Cecep mendesak Kepala Dinas Pendidikan Kabupaten Bandung untuk segera turun tangan, memeriksa, dan memvalidasi kasus tersebut.
Jika benar terjadi, ia meminta Inspektorat dilibatkan untuk melakukan audit mendalam, bukan hanya di SMPN 1 Pameungpeuk, melainkan juga sekolah-sekolah lain yang berpotensi bermasalah.
“Jangan sampai masalah ini dianggap kasus individual, sementara sistem pengelolaan keuangan sekolah secara keseluruhan bermasalah,” ungkapnya.
Untuk mencegah kasus serupa terulang, Cecep mengajukan dua langkah konkret. Pertama, masa jabatan kepala sekolah perlu dibatasi maksimal tiga tahun.
Kedua, setiap rotasi atau pergantian kepala sekolah wajib disertai audit keuangan menyeluruh agar tidak ada ‘warisan utang’ yang membebani kepala sekolah baru.
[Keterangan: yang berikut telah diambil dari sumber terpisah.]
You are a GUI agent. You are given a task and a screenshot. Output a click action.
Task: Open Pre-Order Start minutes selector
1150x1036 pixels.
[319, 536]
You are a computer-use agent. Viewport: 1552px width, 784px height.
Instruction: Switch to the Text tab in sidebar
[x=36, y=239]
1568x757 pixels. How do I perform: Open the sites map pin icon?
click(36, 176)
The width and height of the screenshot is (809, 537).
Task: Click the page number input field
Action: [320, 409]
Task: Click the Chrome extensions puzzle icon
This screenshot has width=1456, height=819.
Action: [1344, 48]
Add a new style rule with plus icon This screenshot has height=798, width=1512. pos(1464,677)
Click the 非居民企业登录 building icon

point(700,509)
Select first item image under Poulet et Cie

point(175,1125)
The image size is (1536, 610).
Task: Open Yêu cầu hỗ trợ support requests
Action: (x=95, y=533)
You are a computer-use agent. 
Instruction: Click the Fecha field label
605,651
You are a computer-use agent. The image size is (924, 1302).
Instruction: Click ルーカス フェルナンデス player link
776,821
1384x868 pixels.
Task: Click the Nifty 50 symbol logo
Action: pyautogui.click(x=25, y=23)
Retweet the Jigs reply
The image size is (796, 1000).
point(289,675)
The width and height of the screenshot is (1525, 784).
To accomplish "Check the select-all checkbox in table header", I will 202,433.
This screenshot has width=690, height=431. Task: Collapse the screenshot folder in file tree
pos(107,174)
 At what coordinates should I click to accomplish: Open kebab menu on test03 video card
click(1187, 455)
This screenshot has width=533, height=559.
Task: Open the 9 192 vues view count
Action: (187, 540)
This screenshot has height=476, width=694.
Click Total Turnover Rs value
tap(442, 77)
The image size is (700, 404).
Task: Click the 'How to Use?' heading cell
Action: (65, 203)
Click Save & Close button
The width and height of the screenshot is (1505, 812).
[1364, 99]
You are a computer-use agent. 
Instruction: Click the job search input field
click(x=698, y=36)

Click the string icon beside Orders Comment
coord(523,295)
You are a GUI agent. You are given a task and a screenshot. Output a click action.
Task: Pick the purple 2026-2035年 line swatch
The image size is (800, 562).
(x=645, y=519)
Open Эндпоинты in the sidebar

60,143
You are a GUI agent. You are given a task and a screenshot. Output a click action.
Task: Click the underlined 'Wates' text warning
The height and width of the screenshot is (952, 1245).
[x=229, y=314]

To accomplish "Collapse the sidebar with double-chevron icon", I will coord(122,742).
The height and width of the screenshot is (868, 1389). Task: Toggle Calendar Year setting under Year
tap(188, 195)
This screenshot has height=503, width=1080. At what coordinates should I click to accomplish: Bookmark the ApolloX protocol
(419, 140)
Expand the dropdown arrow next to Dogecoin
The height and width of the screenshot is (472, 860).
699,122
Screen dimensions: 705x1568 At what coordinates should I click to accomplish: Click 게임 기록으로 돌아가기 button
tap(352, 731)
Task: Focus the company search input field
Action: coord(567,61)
Ia meyakini utang SMPN 1 Pameungpeuk merupakan akumulasi praktik lama yang dibiarkan menumpuk. “Kalau benar, ini bukan sekadar kelalaian, melainkan warisan buruk yang turun-temurun hingga akhirnya membengkak,” tegasnya.
Cecep menambahkan, Dinas Pendidikan harus berani memberikan sanksi tegas. “Kepala sekolah yang meninggalkan utang tidak boleh diberi jabatan lagi di sekolah mana pun,” katanya.